Write out the passage on Mr. Windham in society word for word, starting with "tended by him" and going on through "have found entrance!".

Document text ::
==================================================

From what has been said of Mr. Windham's manner of speaking, as well as of his variously embellished mind, it will readily be supposed that in society he was destined to shine almost without a rival. His manners were the most polished, and noble, and courteous, without the least approach to pride, or affectation, or condescension; his spirits were, in advanced life, so gay, that he was always younger than the youngest of his company; his relish of conversation was such, that, after lingering to the latest moment, he joined whatever party a sultry evening (or morning, as it might chance to prove) tempted to haunt the streets before retiring to rest. How often have we accompanied him to the door of his own mansion, and then been at

tended by him to our own, while the streets rang with the peals of his hearty merriment, or echoed the accents of his refined and universal wit! But his conversation, or grave, or gay, or argumentative, or discursive, whether sifting a difficult subject, or painting an interesting character, or pursuing a merely playful fancy, or lively to very drollery, or pensive and pathetic, or losing itself in the clouds of metaphysics, or vexed with paradox, or plain and homely, and all but commonplace, was that which, to be understood, must have been listened to; and, while over the whole was flung a veil of unrent classical elegance, through no crevice, had there been any, would ever an unkind or ill-conditioned sentiment have found entrance!

==================================================

Dataset extract ::
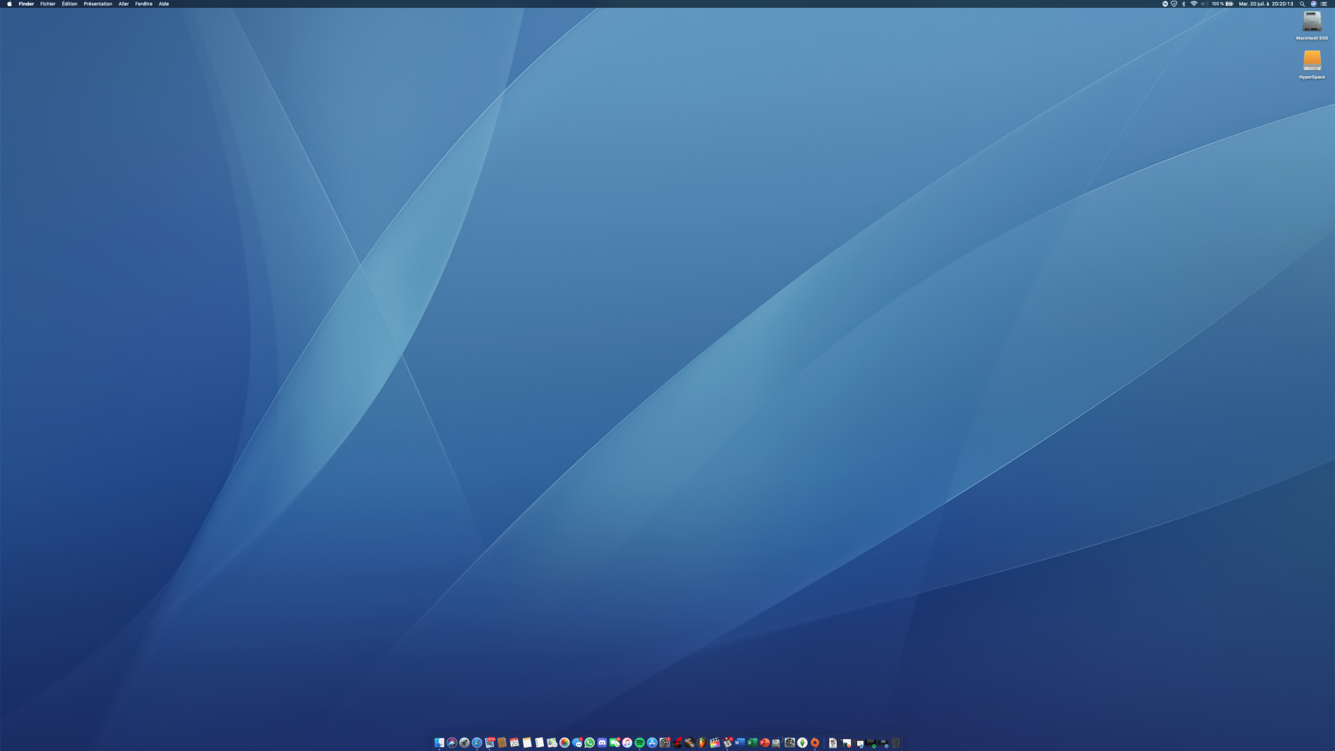Open FL Studio from the Dock
This screenshot has height=751, width=1335.
click(x=702, y=742)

==================================================

Task output ::
tended by him to our own, while the streets rang with the peals of his hearty merriment, or echoed the accents of his refined and universal wit! But his conversation, or grave, or gay, or argumentative, or discursive, whether sifting a difficult subject, or painting an interesting character, or pursuing a merely playful fancy, or lively to very drollery, or pensive and pathetic, or losing itself in the clouds of metaphysics, or vexed with paradox, or plain and homely, and all but commonplace, was that which, to be understood, must have been listened to; and, while over the whole was flung a veil of unrent classical elegance, through no crevice, had there been any, would ever an unkind or ill-conditioned sentiment have found entrance!